The noble Earl was somewhat worried by the fact that only one Minister, my right honourable friend the Minister of Power, was responsible for this Bill. I am therefore puzzled as to why in 1959 he did not get up and protest then that only one Minister, his right honourable friend the Minister of Power, was responsible for the 1959 Act.
THE EARL OF BESSBOROUGH
My Lords, if noble Lords will excuse my interrupting, there was not a Minister of Technology then. I am speaking only of him.
§ LORD STONHAM
That is another example of a successful and valuable amendment which this Government have made to the procedure of the previous Government. The noble Earl was worried, however, by the fact that this Bill was introduced by my right honourable friend the Minister of Power. Therefore we have followed in that respect the precedent set by the previous Government, quite rightly, and have placed responsibility with the Minister who is mainly responsible. Indeed, the electricity generating boards are the most important licensees under this Act, and they come under the Minister of Power.

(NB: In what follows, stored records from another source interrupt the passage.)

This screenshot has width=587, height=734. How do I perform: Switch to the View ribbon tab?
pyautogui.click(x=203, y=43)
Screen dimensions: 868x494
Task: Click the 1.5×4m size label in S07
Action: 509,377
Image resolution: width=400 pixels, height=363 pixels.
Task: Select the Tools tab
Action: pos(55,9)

The noble Earl was a little troubled, as I understood him, that the Minister of Technology who is responsible for the Atomic Energy Authority, and therefore has an important interest in this Bill, did not take part in the proceedings in the Commons. But, of course, that would have been a task even beyond the very great powers of my right honourable friend Mr. Frank Cousins, because at that time he was not even a 1287 Member of another place. Therefore, it would seem to me that these objections which the noble Earl has raised are of no more moment than the majority of objections and points which we listen to, with the greatest respect, from the other side.
THE EARL OF BESSBOROUGH
My Lords, I feel I should repeat that it was stated in another place, by the Parliamentary Secretary to the. Ministry of Power, that the Parliamentary Secretary to the Ministry of Technology in this place would be dealing with this matter, and he is not in fact with us to-day.
§ LORD STONHAM
If that be so, I must accept what the noble Earl says and speak to my noble friend about this in due course; because, however unworthy, I have the honour to be the representative of the Minister of Power in your Lordships' House, and would think it wholly wrong if another Minister were asked to deal with a Bill which belonged to the Minister of Power.
The noble Earl raised a point of substance with which I did not deal in my speech, and that was because of the happy prescience of my advisers who thought it wise to leave me something to say when I came to speak a second time: I refer to the point of the definition of damage and the particular position of a corporation. As the noble Earl quite rightly said, this matter caused considerable discussion in another place, and since then Her Majesty's Government have given further consideration to the need for including in the Bill a definition of "damage to property". The Government's view remains unchanged. We are confident that a plaintiff, including a corporate plaintiff, in an action under the Bill as drafted would be in the same position as he would be in an action for negligence at Common Law in which liability was admitted or proved. This is our intention, and the Bill as drafted leaves it to the court to decide, as at Common Law, the extent and quantum of damages and, in particular, any question as to remoteness of damage.
The inclusion of a definition on the lines proposed by the Opposition in another place, and to which the noble Earl has again referred to-day, would make the operator liable to pay for any loss of profits or other earnings, whether 1288 or not at Common Law they would have been held by the court to have been too remote. A great deal of thought has been given to the point, and I feel that the Government's decision is the right one. I hope that the assurance which I have now given will remove any doubt on this point and will be regarded as of some value. I am most grateful to the noble Earl for all he has said, and to your Lordships for the reception which has been given to the Bill.
On Question, Bill read 2a, and committed to a Committee of the Whole House.